There were 8 countries that were part of this summit, which agreed on unified environmental policies that seek to promote regional cooperation, a strategy that did not include a definitive date for the end of deforestation, something that Luiz Inácio Lula da Silva, president of Brazil, was looking for at this meeting.

Presidents of Bolivia, Brazil, Colombia, and Peru attended the summit, while Ecuador, Guyana, Suriname, and Venezuela sent other senior officials.

Marcio Astrini, from the environmental lobby group Climate Observatory, commented in statements published by NBCNews:

The planet is melting, we are breaking temperature records every day. It is not possible that, in a scenario like this, eight Amazonian countries are unable to put in a statement — in large letters — that deforestation needs to be zero.

Environmental Concern

Despite the efforts made by Brazil’s President, who has led an international campaign to improve the environmental position of his country, promoting a common policy to eradicate deforestation by 2030, the announcements made by the different representatives at the end of the meeting, indicate that each of these countries will pursue their own individual goals to eliminate this harmful practice.

This situation has been described by scientists as a failure, warning that the lack of political will and a group pact to protect forests is a terrible message for the fight against climate change.

Of particular concern are the cases of Bolivia and Venezuela, the only Amazon countries that did not sign the 2021 agreement among more than 100 countries to stop deforestation by 2030.

Amazon Cooperation Treaty Organization (ACTO)

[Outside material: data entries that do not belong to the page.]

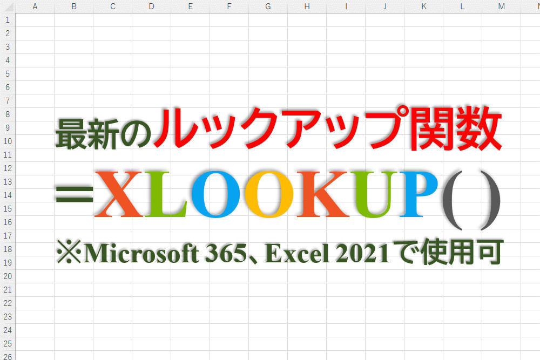Click cell J24 in the grid
The height and width of the screenshot is (360, 540).
(384, 330)
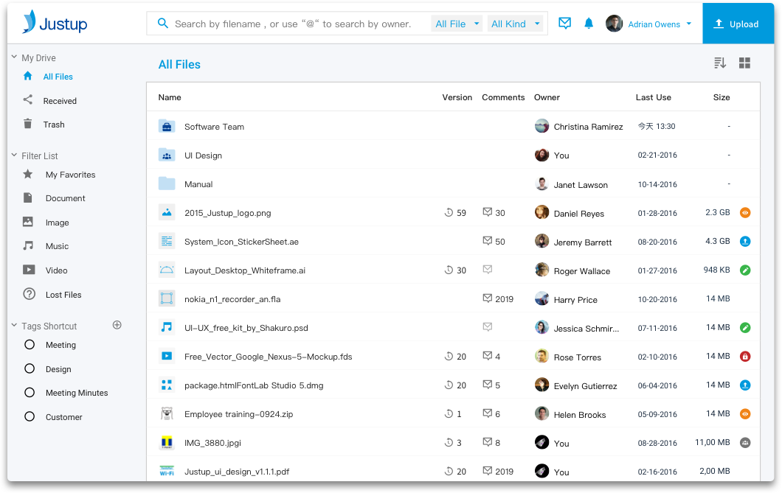Select the Design tag radio button
782x493 pixels.
[30, 368]
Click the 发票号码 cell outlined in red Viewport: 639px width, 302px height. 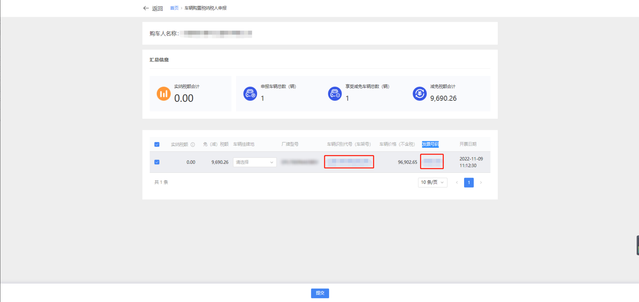tap(432, 161)
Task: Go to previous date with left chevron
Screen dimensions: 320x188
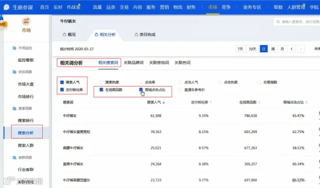Action: [x=292, y=49]
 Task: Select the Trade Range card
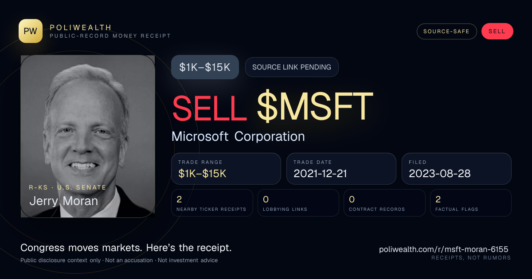point(226,169)
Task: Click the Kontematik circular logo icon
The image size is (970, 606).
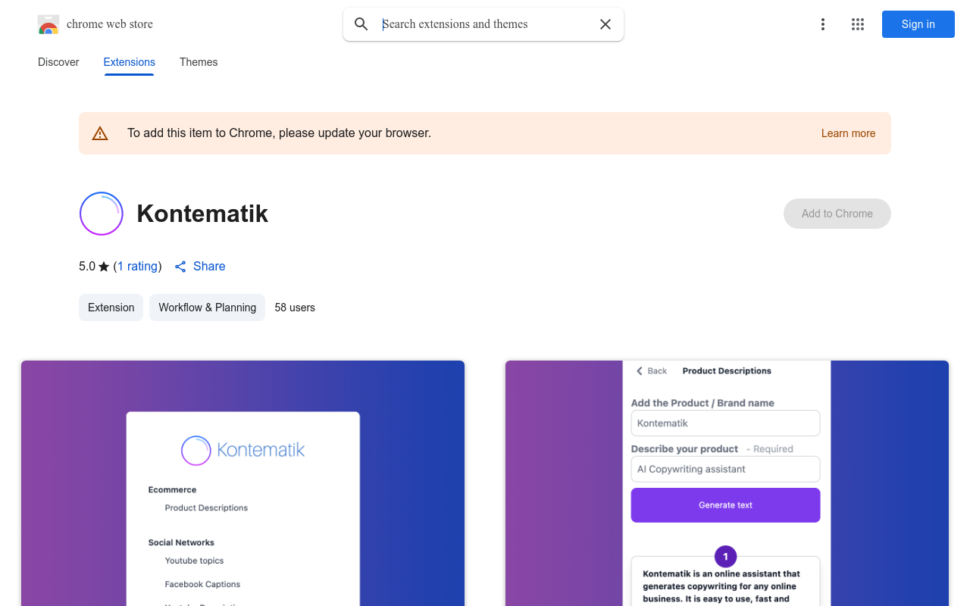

The transnational summit brought together the Amazon Cooperation Treaty Organization (ACTO) for the first time in 14 years, with plans to reach a broad agreement on issues ranging from fighting deforestation to financing sustainable development.

The event uncovered the differences that exist between the leaders of the region on the issue of oil exploitation in the area.

For example, Amazonian countries rejected the ongoing campaign by Colombian President Gustavo Petro to end new oil development in the Amazon.

This is in relation to Brazil's plans to develop a potentially huge offshore oil exploitation operation near the mouth of the Amazon River and the country's north coast, which is dominated by the rainforest.

“What we are discussing in Brazil today is research of an extensive and large area — in my vision perhaps the last frontier of oil and gas before ... the energy transition,” Alexandre Silveira, Brazil’s Energy Minister, told reporters after Petro’s speech.

Aside from deforestation, the summit also did not set a deadline to end illegal gold mining, though the leaders agreed to cooperate on the issue and better combat cross-border environmental crimes.

The final joint declaration, called the “Belem Declaration,” firmly ratified the rights and protections of indigenous people, while agreeing to cooperate on water management, health, common negotiating positions at climate summits, and sustainable development.

Reuters reported that the declaration also established a scientific body to meet annually and produce authoritative reports on science related to the Amazon rainforest, similar to the United Nations' International Panel on Climate Change.